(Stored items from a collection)
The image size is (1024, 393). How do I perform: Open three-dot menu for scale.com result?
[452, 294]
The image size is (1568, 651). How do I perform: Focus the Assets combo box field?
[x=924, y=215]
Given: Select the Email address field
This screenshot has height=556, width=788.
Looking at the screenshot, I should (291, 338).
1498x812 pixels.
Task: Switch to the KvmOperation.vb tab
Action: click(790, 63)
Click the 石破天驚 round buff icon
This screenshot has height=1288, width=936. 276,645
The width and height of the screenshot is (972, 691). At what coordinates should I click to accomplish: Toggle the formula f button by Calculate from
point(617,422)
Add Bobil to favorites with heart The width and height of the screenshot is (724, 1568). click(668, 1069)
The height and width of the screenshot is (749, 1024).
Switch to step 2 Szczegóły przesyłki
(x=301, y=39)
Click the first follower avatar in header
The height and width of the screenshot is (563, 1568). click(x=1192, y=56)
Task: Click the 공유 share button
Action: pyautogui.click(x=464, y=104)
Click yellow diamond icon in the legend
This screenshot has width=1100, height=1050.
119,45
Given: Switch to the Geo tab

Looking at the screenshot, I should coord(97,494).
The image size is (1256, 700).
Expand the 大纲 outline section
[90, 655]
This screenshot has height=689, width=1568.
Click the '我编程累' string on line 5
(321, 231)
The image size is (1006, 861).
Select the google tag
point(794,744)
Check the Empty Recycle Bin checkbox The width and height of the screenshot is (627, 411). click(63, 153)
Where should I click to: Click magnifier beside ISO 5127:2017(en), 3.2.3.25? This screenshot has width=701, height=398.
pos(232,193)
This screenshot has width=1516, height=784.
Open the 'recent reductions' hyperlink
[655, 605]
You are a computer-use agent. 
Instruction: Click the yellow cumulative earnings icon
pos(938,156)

What you will do: Each entry above must be repeated word for word.

Exercise result:
The image size is (1024, 393). How do I perform: Open three-dot menu for scale.com result?
[452, 294]
The image size is (1568, 651). How do I perform: Focus the Assets combo box field?
[x=924, y=215]
Given: Select the Email address field
This screenshot has height=556, width=788.
Looking at the screenshot, I should (291, 338).
1498x812 pixels.
Task: Switch to the KvmOperation.vb tab
Action: click(790, 63)
Click the 石破天驚 round buff icon
This screenshot has height=1288, width=936. 276,645
The width and height of the screenshot is (972, 691). At what coordinates should I click to accomplish: Toggle the formula f button by Calculate from
point(617,422)
Add Bobil to favorites with heart The width and height of the screenshot is (724, 1568). click(668, 1069)
The height and width of the screenshot is (749, 1024).
Switch to step 2 Szczegóły przesyłki
(x=301, y=39)
Click the first follower avatar in header
The height and width of the screenshot is (563, 1568). click(x=1192, y=56)
Task: Click the 공유 share button
Action: pyautogui.click(x=464, y=104)
Click yellow diamond icon in the legend
This screenshot has width=1100, height=1050.
119,45
Given: Switch to the Geo tab

Looking at the screenshot, I should coord(97,494).
The image size is (1256, 700).
Expand the 大纲 outline section
[90, 655]
This screenshot has height=689, width=1568.
Click the '我编程累' string on line 5
(321, 231)
The image size is (1006, 861).
Select the google tag
point(794,744)
Check the Empty Recycle Bin checkbox The width and height of the screenshot is (627, 411). click(63, 153)
Where should I click to: Click magnifier beside ISO 5127:2017(en), 3.2.3.25? This screenshot has width=701, height=398.
pos(232,193)
This screenshot has width=1516, height=784.
Open the 'recent reductions' hyperlink
[655, 605]
You are a computer-use agent. 
Instruction: Click the yellow cumulative earnings icon
pos(938,156)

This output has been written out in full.